**Task:**
Convert the rows from the line that contains "Click the Yedekleme" up to and including the line that contains "click(235, 63)" into a JSON list of strings, one string per line with blank lines omitted. Exclude the pictures from the answer.

** Start Exercise inputs **

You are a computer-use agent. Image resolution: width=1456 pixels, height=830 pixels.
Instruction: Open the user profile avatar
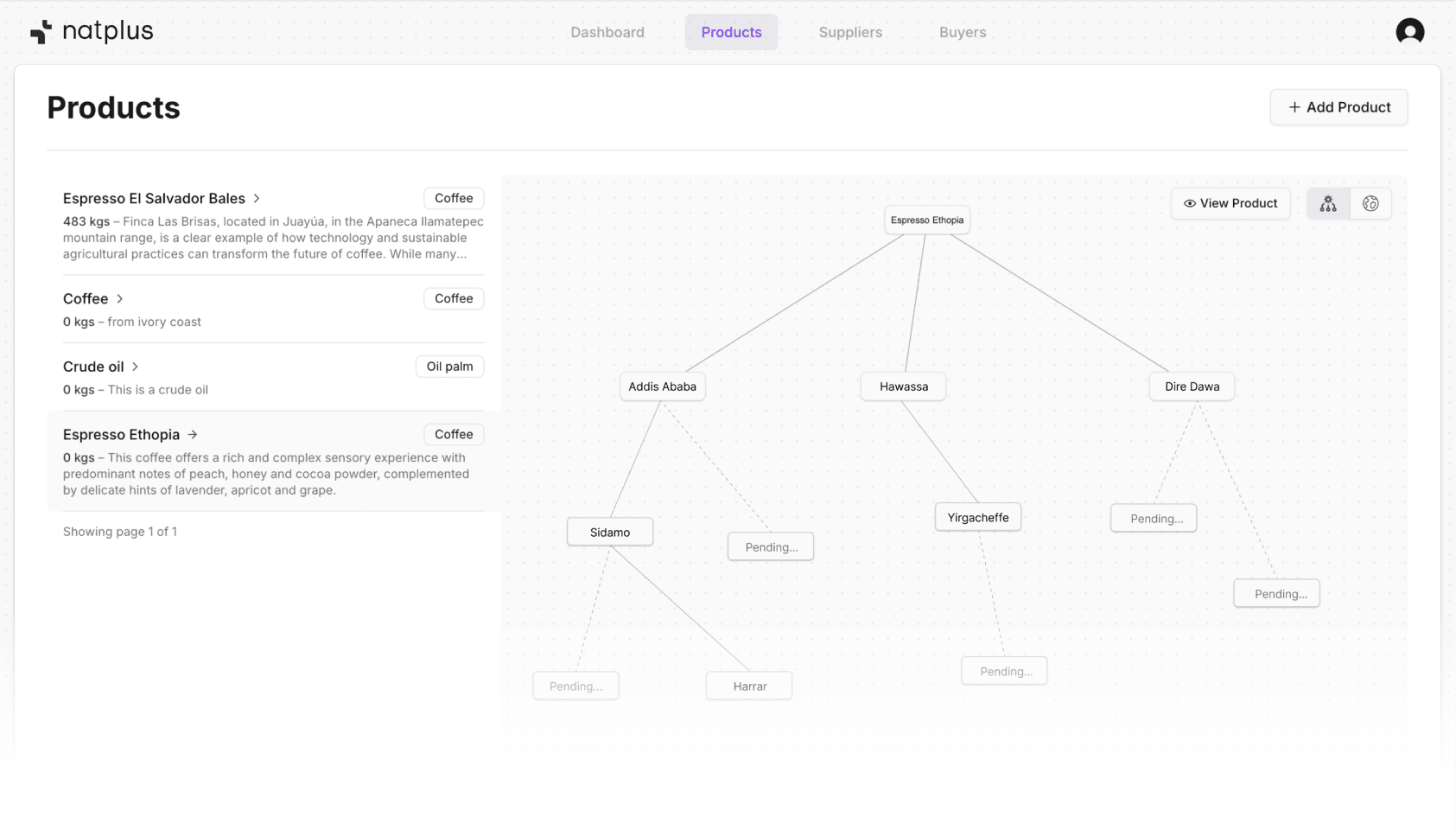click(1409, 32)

** End Exercise inputs **
** Start Exercise inputs **

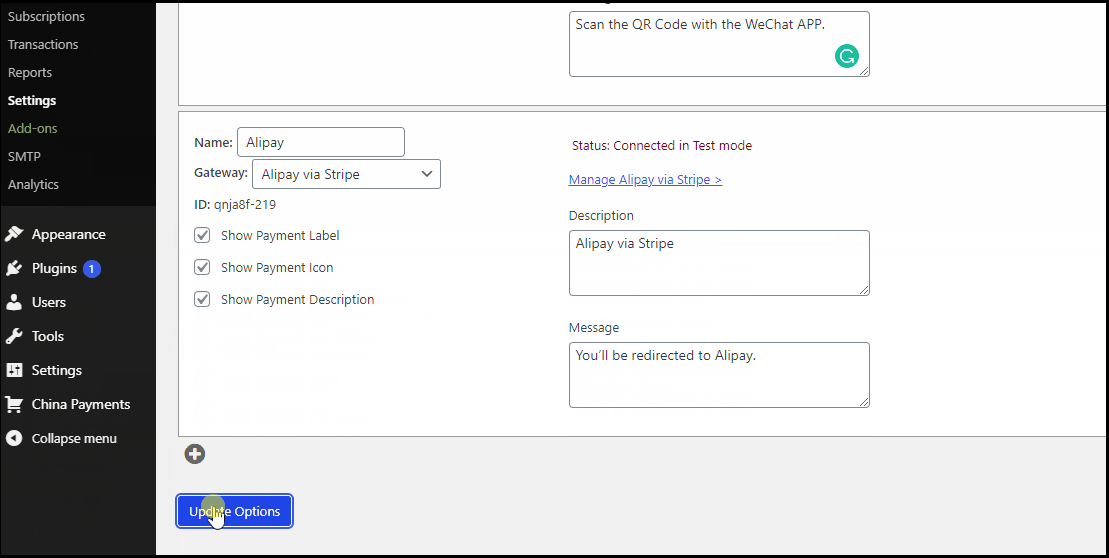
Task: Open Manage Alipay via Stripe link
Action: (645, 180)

** End Exercise inputs **
** Start Exercise inputs **

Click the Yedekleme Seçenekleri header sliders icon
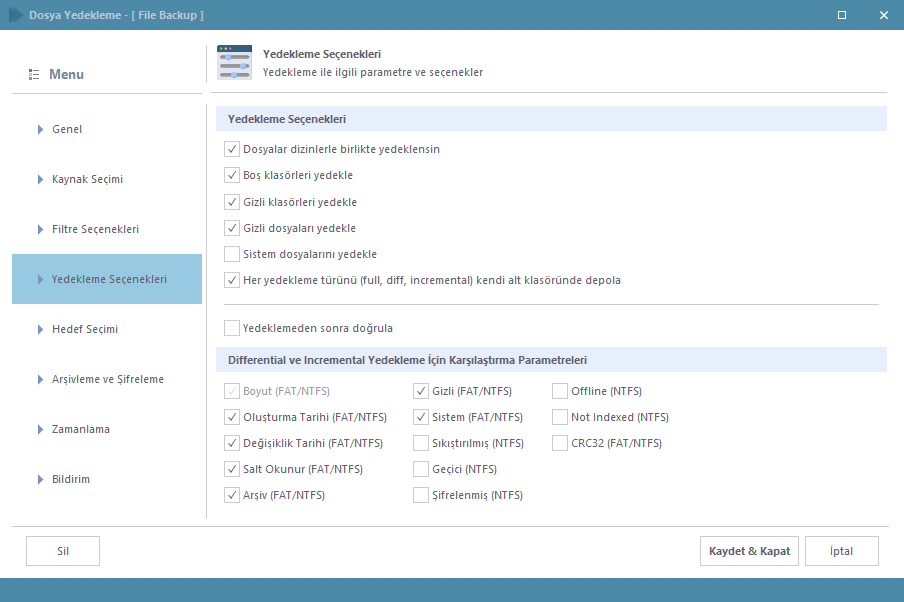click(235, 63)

** End Exercise inputs **

**Answer to this problem:**
[
  "Click the Yedekleme Seçenekleri header sliders icon",
  "click(235, 63)"
]